BEGIN Input for this task

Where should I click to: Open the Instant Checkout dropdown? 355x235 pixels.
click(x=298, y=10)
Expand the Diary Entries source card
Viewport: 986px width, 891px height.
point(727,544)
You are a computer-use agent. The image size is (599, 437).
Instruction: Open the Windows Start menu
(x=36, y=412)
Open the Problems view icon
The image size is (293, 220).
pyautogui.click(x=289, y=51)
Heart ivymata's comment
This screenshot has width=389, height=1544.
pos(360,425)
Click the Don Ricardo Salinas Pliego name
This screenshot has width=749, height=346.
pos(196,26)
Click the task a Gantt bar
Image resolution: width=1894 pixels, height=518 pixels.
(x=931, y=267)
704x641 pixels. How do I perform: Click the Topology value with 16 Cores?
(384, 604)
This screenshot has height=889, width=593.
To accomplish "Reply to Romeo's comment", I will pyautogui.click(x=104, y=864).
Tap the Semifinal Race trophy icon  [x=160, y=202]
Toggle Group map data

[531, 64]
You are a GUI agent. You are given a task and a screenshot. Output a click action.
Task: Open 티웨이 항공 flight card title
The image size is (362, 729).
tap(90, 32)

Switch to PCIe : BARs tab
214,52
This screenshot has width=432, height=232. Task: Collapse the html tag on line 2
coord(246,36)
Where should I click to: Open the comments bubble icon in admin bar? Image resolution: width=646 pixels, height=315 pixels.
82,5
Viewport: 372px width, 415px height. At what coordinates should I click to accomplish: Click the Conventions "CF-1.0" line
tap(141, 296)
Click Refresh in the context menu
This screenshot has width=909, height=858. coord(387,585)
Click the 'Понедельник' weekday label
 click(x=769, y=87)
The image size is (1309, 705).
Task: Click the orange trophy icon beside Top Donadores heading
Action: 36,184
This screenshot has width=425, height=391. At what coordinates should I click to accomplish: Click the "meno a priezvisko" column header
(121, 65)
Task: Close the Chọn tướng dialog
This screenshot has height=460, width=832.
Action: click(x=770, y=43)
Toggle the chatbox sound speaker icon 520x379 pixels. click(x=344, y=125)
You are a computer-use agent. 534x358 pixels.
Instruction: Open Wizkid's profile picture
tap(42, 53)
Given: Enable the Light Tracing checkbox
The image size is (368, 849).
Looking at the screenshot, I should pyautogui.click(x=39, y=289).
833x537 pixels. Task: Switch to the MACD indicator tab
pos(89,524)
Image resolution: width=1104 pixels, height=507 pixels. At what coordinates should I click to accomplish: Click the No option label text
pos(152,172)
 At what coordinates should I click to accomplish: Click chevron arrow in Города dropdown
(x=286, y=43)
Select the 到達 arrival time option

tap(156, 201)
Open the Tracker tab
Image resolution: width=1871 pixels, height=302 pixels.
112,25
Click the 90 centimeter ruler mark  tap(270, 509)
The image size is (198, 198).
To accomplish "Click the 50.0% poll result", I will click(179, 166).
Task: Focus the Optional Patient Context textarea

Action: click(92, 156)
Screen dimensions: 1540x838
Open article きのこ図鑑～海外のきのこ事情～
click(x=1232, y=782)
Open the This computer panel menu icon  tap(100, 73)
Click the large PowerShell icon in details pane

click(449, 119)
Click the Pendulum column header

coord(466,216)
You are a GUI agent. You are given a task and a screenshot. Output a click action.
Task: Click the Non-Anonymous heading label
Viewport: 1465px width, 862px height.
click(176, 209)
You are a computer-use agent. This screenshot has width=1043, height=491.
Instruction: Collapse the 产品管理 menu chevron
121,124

END Input for this task

Exercise.
Every entry above must be reproduced exactly.

Solution.
Where should I click to: Open the Instant Checkout dropdown? 355x235 pixels.
click(x=298, y=10)
Expand the Diary Entries source card
Viewport: 986px width, 891px height.
point(727,544)
You are a computer-use agent. The image size is (599, 437).
Instruction: Open the Windows Start menu
(x=36, y=412)
Open the Problems view icon
The image size is (293, 220).
pyautogui.click(x=289, y=51)
Heart ivymata's comment
This screenshot has width=389, height=1544.
pos(360,425)
Click the Don Ricardo Salinas Pliego name
This screenshot has width=749, height=346.
pos(196,26)
Click the task a Gantt bar
Image resolution: width=1894 pixels, height=518 pixels.
(x=931, y=267)
704x641 pixels. How do I perform: Click the Topology value with 16 Cores?
(384, 604)
This screenshot has height=889, width=593.
To accomplish "Reply to Romeo's comment", I will pyautogui.click(x=104, y=864).
Tap the Semifinal Race trophy icon  [x=160, y=202]
Toggle Group map data

[531, 64]
You are a GUI agent. You are given a task and a screenshot. Output a click action.
Task: Open 티웨이 항공 flight card title
The image size is (362, 729).
tap(90, 32)

Switch to PCIe : BARs tab
214,52
This screenshot has width=432, height=232. Task: Collapse the html tag on line 2
coord(246,36)
Where should I click to: Open the comments bubble icon in admin bar? Image resolution: width=646 pixels, height=315 pixels.
82,5
Viewport: 372px width, 415px height. At what coordinates should I click to accomplish: Click the Conventions "CF-1.0" line
tap(141, 296)
Click Refresh in the context menu
This screenshot has width=909, height=858. coord(387,585)
Click the 'Понедельник' weekday label
 click(x=769, y=87)
The image size is (1309, 705).
Task: Click the orange trophy icon beside Top Donadores heading
Action: 36,184
This screenshot has width=425, height=391. At what coordinates should I click to accomplish: Click the "meno a priezvisko" column header
(121, 65)
Task: Close the Chọn tướng dialog
This screenshot has height=460, width=832.
Action: click(x=770, y=43)
Toggle the chatbox sound speaker icon 520x379 pixels. click(x=344, y=125)
You are a computer-use agent. 534x358 pixels.
Instruction: Open Wizkid's profile picture
tap(42, 53)
Given: Enable the Light Tracing checkbox
The image size is (368, 849).
Looking at the screenshot, I should pyautogui.click(x=39, y=289).
833x537 pixels. Task: Switch to the MACD indicator tab
pos(89,524)
Image resolution: width=1104 pixels, height=507 pixels. At what coordinates should I click to accomplish: Click the No option label text
pos(152,172)
 At what coordinates should I click to accomplish: Click chevron arrow in Города dropdown
(x=286, y=43)
Select the 到達 arrival time option

tap(156, 201)
Open the Tracker tab
Image resolution: width=1871 pixels, height=302 pixels.
112,25
Click the 90 centimeter ruler mark  tap(270, 509)
The image size is (198, 198).
To accomplish "Click the 50.0% poll result", I will click(179, 166).
Task: Focus the Optional Patient Context textarea

Action: click(92, 156)
Screen dimensions: 1540x838
Open article きのこ図鑑～海外のきのこ事情～
click(x=1232, y=782)
Open the This computer panel menu icon  tap(100, 73)
Click the large PowerShell icon in details pane

click(449, 119)
Click the Pendulum column header

coord(466,216)
You are a GUI agent. You are given a task and a screenshot. Output a click action.
Task: Click the Non-Anonymous heading label
Viewport: 1465px width, 862px height.
click(176, 209)
You are a computer-use agent. This screenshot has width=1043, height=491.
Instruction: Collapse the 产品管理 menu chevron
121,124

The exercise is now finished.